When it comes to the Way of the Sages, there are some who run after and love its name, and there are some who find contentment and pleasure in its substance…. Han Yu, too, knew how to love the name of the Way of the Sages, but could not find pleasure in its substance. Why do I say so? His arguments were highly original, he greatly exalted Confucius and Mencius, and he was extremely harsh in rejecting Yang Zhu, Mozi, the Buddha, and Laozi. This was how he exerted himself, and one cannot say he did not do his utmost. But his arguments were also logically unsophisticated, incoherent, and undisciplined, often contradicting themselves without him realizing it….
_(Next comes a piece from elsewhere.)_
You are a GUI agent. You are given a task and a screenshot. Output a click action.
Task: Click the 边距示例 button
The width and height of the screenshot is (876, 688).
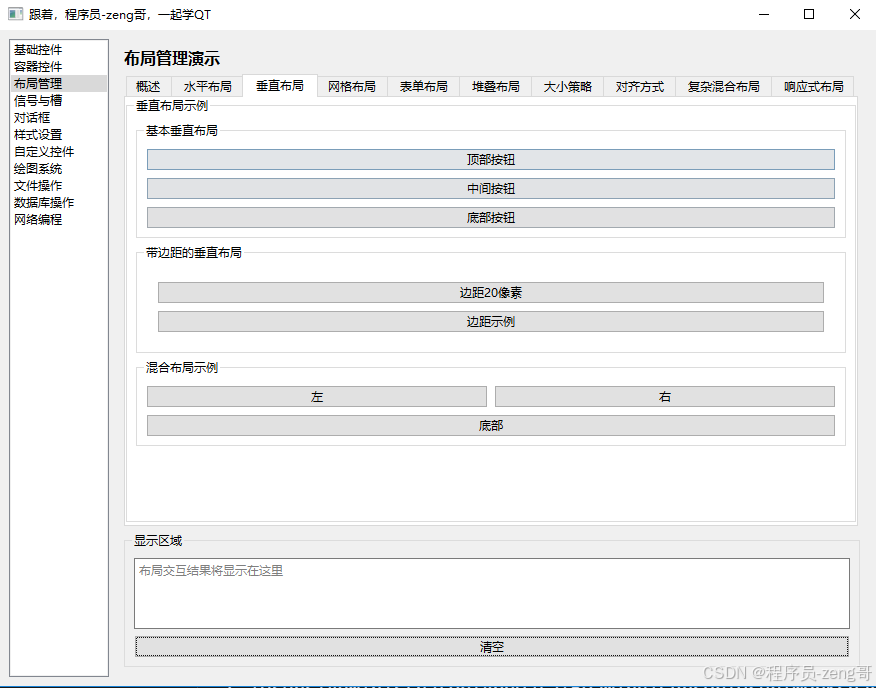tap(490, 321)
Han Yu’s “Yuanren” (Tracing Humanity to Its Source) says, “Heaven is the lord of the sun, moon, and stars; Earth is the lord of the grass, trees, mountains, and rivers; human beings are the lords of the barbarians and animals. A lord who abuses his subjects is not following the way of lordship. That is why a sage regards [human beings, barbarians, and animals] with the same humaneness, according equal treatment to both friends and strangers.”1 Sages are different from the followers of Mozi in recognizing distinctions. Now, when Han Yu says “regard with the same humaneness,” he means to treat barbarians using the way for treating human beings, and to treat animals using the way for treating barbarians. Is that acceptable? Giving them skills by teaching them, and giving them understanding by transforming them: that is how to treat human beings humanely. Not scorning their inadequate ritual propriety but reciprocating their friendly sentiments, and not rebuking them when they depart but commending them when they come [to submit]: that is how to treat barbarians humanely. Slaughtering them in the right season and using them in moderation: that is how to treat animals humanely. That being so, how can we treat them equally?
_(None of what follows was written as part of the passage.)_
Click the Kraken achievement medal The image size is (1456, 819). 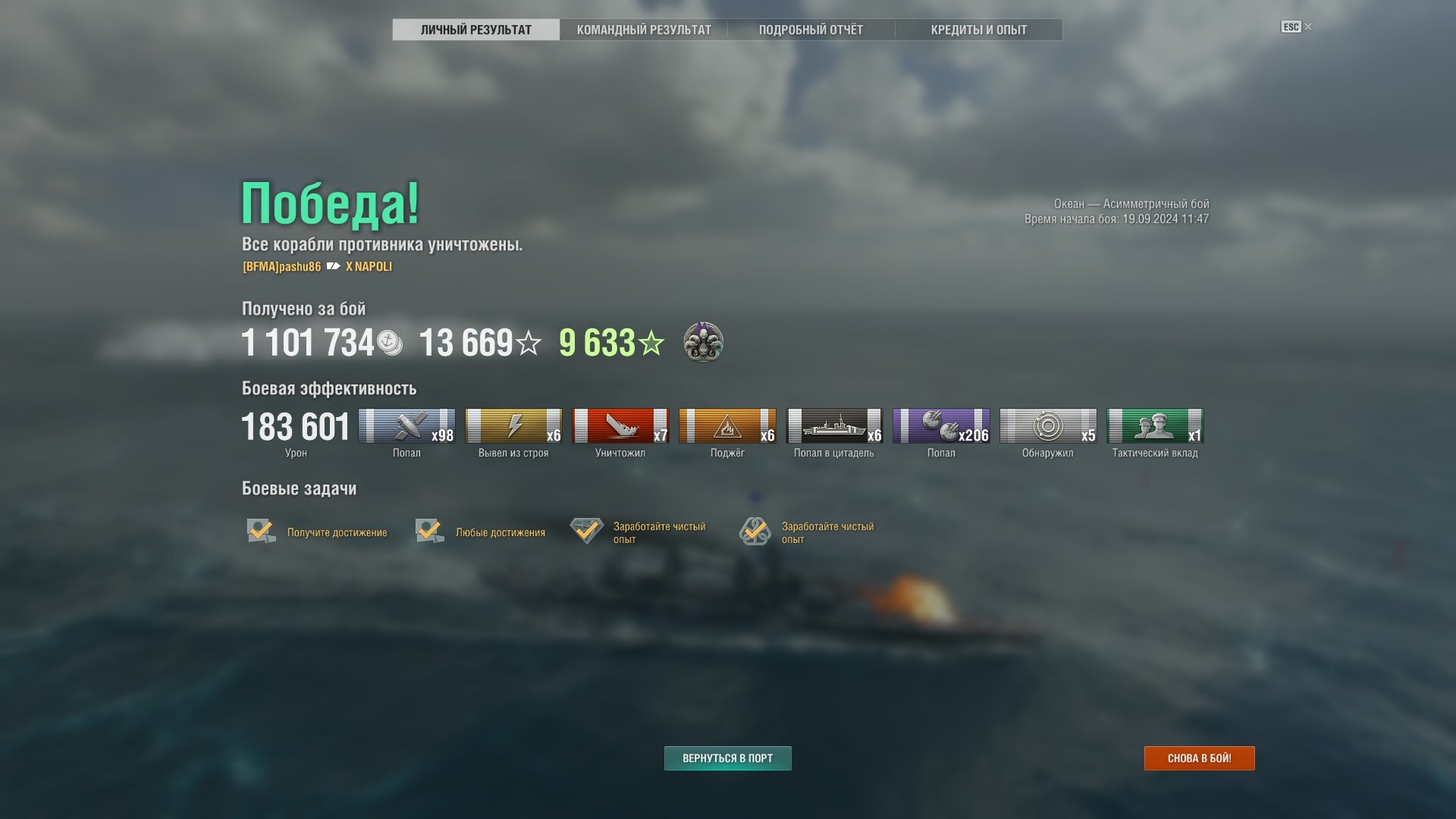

From “Wangzhe buzhi Yi-Di lun” (On “The True King Does not Seek to Govern the Barbarians”)

Barbarians (Yi-Di) cannot be governed as the Central Lands are governed. They are like birds and beasts: if one seeks to bring great order to them, it will surely lead to great chaos. The sage-kings knew this and therefore governed them through non-governance, for governing them through non-governance is the profoundest way to govern them. The Annals records, “Our lord (Lord Yin) had a conference with the Rong at Qian,” and He Xiu said, “A true king does not seek to govern the barbarians, but the Rong are named here to show that when the barbarians come [to submit], we do not refuse them, and when they leave, we do not pursue them.”2

There is no [text] in the world more perfectly rigorous and detailed in its way of using [language] than the Annals. When the Annals speaks of dukes and princes or records names, such that rulers are acknowledged as lords and subjects are acknowledged as ministers, these are always references to Qi or Jin or, if not, to states allied with Qi or Jin. When it speaks only of provinces, states, clan names, or “men,” so that rulers are not acknowledged as lords and subjects are not acknowledged as ministers, these are always references to Qin or Chu or, if not, to states allied with Qin or Chu. Now, when the rulers of Qi or Jin governed their states, supported and defended the Son of Heaven, and loved and nurtured the people, how can they possibly have conformed fully to ancient mores? They must have employed deception and force mixed with humaneness and moral duty. Thus they were unable to be purely of the Central Lands. Qin and Chu, too, were not merely avaricious and shameless, acting recklessly without regard for [the consequences]. They must also have had rulers who upheld the Way and did their moral duty. Thus Qin and Chu did not go to the extent of being pure barbarians.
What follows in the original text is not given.